Chromatin-Immunopräzipitation gefolgt von Sequenzierung ist heute ein Standardverfahren. Hier ein automatisiertes ChIP-seq Protokoll, Chromatin epigenetische Profile mit nur 10.000 Zellen des Ausgangsmaterials erzeugen kann, wird dargestellt.

Automatisierung von Chip und Bibliothek Vorbereitung Assays ermöglicht die Standardisierung der ChIP Optimierungsverfahren und die Verringerung der experimentellen Variabilität. Die Liquid-Handling-System hier vorgestellten beseitigt viele der manuellen Verfahren mit Chip reduziert die Hände auf Zeit, nur 30 Minuten verbunden ist, minimiert Probenverluste und ermöglicht eine genaue ChIP-seq mit nur wenigen Picogramm Bibliothek Eingang. Um eine erfolgreiche automatisierte ChIP-seq Experimenten zu erreichen, ist es auch von entscheidender Bedeutung, um qualitativ hochwertige geschert Chromatin Präparate und ChIP-seq Grade Antikörper bei jedem Versuch das System verwenden verwendet Magnetic Bead-basierte Technologie und bietet Flexibilität, Hauptversuchsparameter wie Inkubation ändern Zeit für die Antikörperbeschichtunging und Immunpräzipitation Schritte oder Änderung der Wasch Bedingungen, die die Forscher auf, alle notwendigen Versuche für ChIP-seq-Optimierung durchzuführen. Das automatische System ist ein "offenes" -Plattform, die auch ermöglicht Vergleich mehrerer Reagenzien parallel zur Optimierung der experimentellen Bedingungen für die einzelnen Zelllinie und Antikörper und ermöglicht den direkten Vergleich der verschiedenen Typen und Konzentrationen von Chromatin, verschiedenen Antikörpern und sogar verschiedene Typen magnetischer Perlen.
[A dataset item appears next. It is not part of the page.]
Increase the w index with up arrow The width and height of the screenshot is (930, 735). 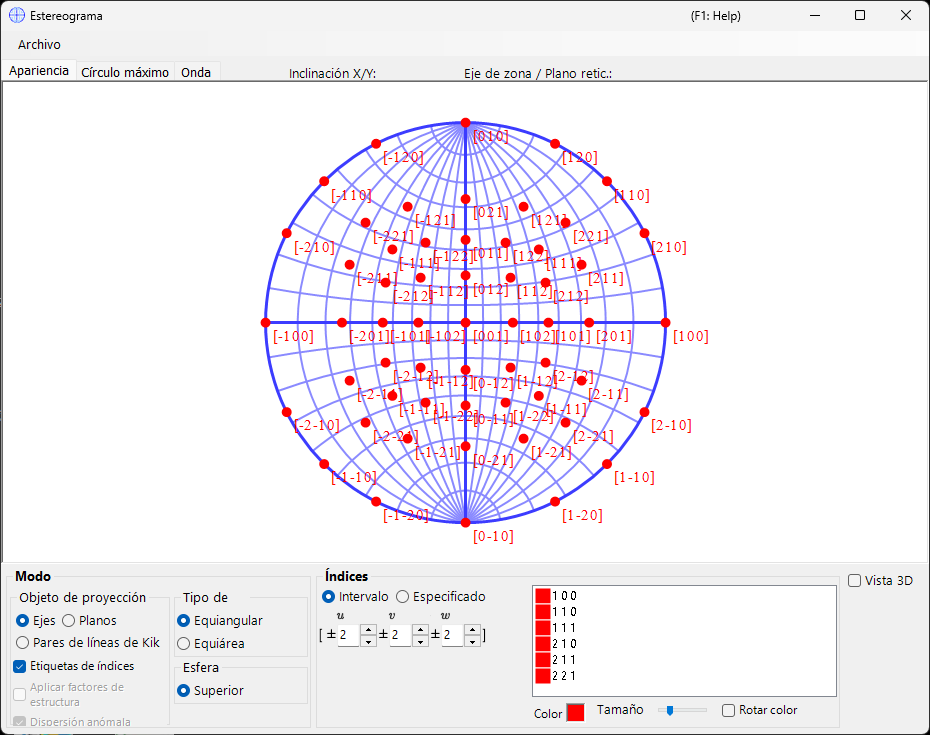point(473,630)
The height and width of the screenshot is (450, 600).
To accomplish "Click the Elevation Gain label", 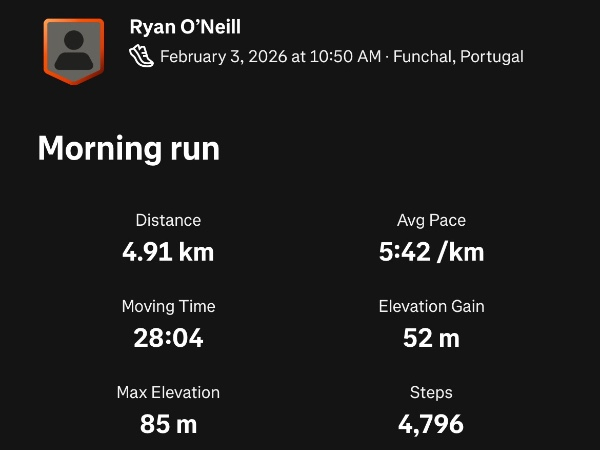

Eine der Einschränkungen des automatisierten Systems ist die Notwendigkeit der Automatisierung aller Protokolle in Mengen, die von 5 & mgr; l bis 200 & mgr; l liegen. Allerdings ist die Miniaturisierung der Experimente in diesem automatisierten Plattform ermöglicht auch die Kosten in Reagenzien sparen.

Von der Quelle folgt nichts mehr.